Ben otomobil yapımcısı olsam, trafik kornasının yanına bir düğün kornası, bir de milli zafer kornası koyardım. Böylece Türkiye'de peynir ekmek gibi otomobil satardım.

*

Beni Taksim'e doğru götürmeye başladılar. Aslında ben Beşiktaş'a inip deniz kenarında oturmak istiyordum. Ama kalabalıkta bir delik bulup tüymenin imkánı yoktu. Etrafımdaki kalabalık beni ite kaka Taksim'e doğru sürüyordu. Yürümekten yorulunca bacaklarımı yukarı çekiyordum. Böylece o sıkışıklıkta havada kalıp zahmetsiz yol alabiliyordum.

Taksim'de kurbağa yutmuş gibi olduğumuz yerde hoplayıp zıplamaya başladık. Aslında benim hoplamak gibi bir niyetim yoktu. Ama yapışık olduğum insanlar zıpladıkça ben de aşağı yukarı inip çıkıyordum. Yanımdaki Milli Takım formalı pos bıyıklı adama sordum:

‘‘Biz şimdi niye bağırışıp zıplıyoruz?’’

‘‘Takımımızın galibiyetini kutluyoruz amca.’’

‘‘Sen hiç vergi verdin mi?’’

‘‘Ben seyyar satıcıyım.’’

‘‘Bu top oyunu dediğin masraflı bir oyundur. Stadına, tesisine, futbolcusuna, yediğine, içtiğine, uçağına ve binbir masrafına kervan yüküyle para gider. Bu paralar nereden çıkar? Devletten çıkar. Devlet parayı vergiden kazanır. Sen beş kuruş vergi vermeden ve Milli Takım'a meteliğin geçmeden ne hakla sevinip kutlama yapıyorsun avantacı? Önce sevinmeyi hak et, sonra sevin!’’

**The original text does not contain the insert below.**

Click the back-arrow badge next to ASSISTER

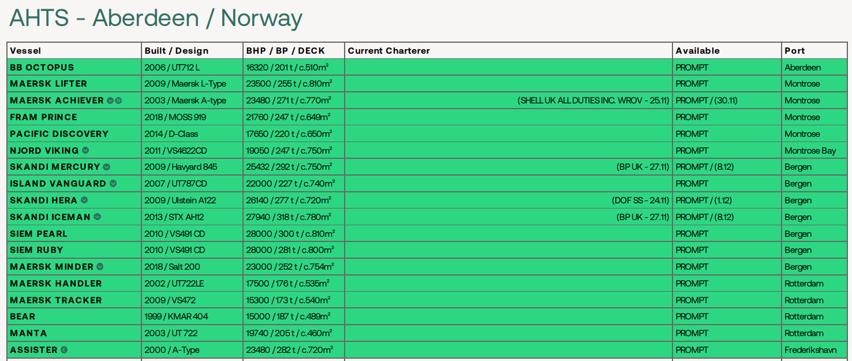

Herif suratıma öyle bir baktı ki, elini kolunu sıkışıklıktan kurtarabilse gırtlağıma sarılacağını anladım. 67 yaşımın bir hayli tehlikeli geçeceği anlaşılıyordu. Kimsenin keyfine dokunmak istemem ama, bağrış çığrış hoplayan yüzbinlerin kaçı bu kutlamayı hak etmişti acaba?

*

67 yaşın layt bunaklığıyla televizyonu açmayı unutup maçı seyredememiştim. Gece televizyonun karşısına oturdum. Bir baktım ki amanın... Bizim Hıncal Uluç cıscıbıldak televizyonun karşısına geçmiş, bağırıp duruyor. Mankenlerle bu kadar sıkı fıkı olunca adamın giyim anlayışı değişiyor demek ki. Dediklerine biraz kulak kabarttım. Hıncal,

‘‘Hadi bee, o topa öyle mi vurulur? Koşsana Ümiit!’’ diye oyunculara taktik veriyor. Böylece Kore'yi nasıl yendiğimizi anladım.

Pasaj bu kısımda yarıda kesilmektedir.